__Data__:
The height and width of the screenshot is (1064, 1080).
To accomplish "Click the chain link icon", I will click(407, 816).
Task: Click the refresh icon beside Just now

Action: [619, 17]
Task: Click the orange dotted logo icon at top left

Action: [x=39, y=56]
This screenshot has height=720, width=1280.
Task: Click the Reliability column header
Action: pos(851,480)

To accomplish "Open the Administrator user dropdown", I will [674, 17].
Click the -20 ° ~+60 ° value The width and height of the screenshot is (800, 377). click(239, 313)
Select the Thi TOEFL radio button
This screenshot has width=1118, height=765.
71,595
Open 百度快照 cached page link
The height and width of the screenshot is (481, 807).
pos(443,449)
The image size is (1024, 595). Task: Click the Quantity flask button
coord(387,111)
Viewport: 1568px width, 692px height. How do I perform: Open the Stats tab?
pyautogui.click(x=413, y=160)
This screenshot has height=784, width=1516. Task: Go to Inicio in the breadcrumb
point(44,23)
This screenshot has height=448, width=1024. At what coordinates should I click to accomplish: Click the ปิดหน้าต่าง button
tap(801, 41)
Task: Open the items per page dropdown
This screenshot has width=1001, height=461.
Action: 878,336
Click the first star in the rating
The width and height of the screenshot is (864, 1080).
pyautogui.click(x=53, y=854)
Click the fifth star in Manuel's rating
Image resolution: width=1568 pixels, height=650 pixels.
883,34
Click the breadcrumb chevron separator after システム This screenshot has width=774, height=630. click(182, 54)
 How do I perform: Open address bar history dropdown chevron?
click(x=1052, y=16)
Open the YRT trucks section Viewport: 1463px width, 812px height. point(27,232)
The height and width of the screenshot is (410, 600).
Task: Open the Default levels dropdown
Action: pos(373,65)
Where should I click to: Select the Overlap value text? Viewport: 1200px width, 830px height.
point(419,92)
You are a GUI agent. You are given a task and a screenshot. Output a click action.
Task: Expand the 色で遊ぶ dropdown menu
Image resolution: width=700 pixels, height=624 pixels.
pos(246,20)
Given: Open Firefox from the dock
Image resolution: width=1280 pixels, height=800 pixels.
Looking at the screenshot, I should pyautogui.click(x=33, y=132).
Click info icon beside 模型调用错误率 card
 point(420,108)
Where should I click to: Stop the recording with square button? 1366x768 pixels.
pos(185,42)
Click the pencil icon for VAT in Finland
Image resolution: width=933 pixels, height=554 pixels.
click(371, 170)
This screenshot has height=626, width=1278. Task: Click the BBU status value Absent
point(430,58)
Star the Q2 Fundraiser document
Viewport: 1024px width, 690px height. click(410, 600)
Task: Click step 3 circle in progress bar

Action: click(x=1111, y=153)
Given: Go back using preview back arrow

__Problem details__: Please copy, exactly as written, every line in the listing above from the line with "This screenshot has height=448, width=1024." up to and including the line with "Given: Open Firefox from the dock".

__Solution to this exercise__:
This screenshot has height=448, width=1024. At what coordinates should I click to accomplish: Click the ปิดหน้าต่าง button
tap(801, 41)
Task: Open the items per page dropdown
This screenshot has width=1001, height=461.
Action: 878,336
Click the first star in the rating
The width and height of the screenshot is (864, 1080).
pyautogui.click(x=53, y=854)
Click the fifth star in Manuel's rating
Image resolution: width=1568 pixels, height=650 pixels.
883,34
Click the breadcrumb chevron separator after システム This screenshot has width=774, height=630. click(182, 54)
 How do I perform: Open address bar history dropdown chevron?
click(x=1052, y=16)
Open the YRT trucks section Viewport: 1463px width, 812px height. point(27,232)
The height and width of the screenshot is (410, 600).
Task: Open the Default levels dropdown
Action: pos(373,65)
Where should I click to: Select the Overlap value text? Viewport: 1200px width, 830px height.
point(419,92)
You are a GUI agent. You are given a task and a screenshot. Output a click action.
Task: Expand the 色で遊ぶ dropdown menu
Image resolution: width=700 pixels, height=624 pixels.
pos(246,20)
Given: Open Firefox from the dock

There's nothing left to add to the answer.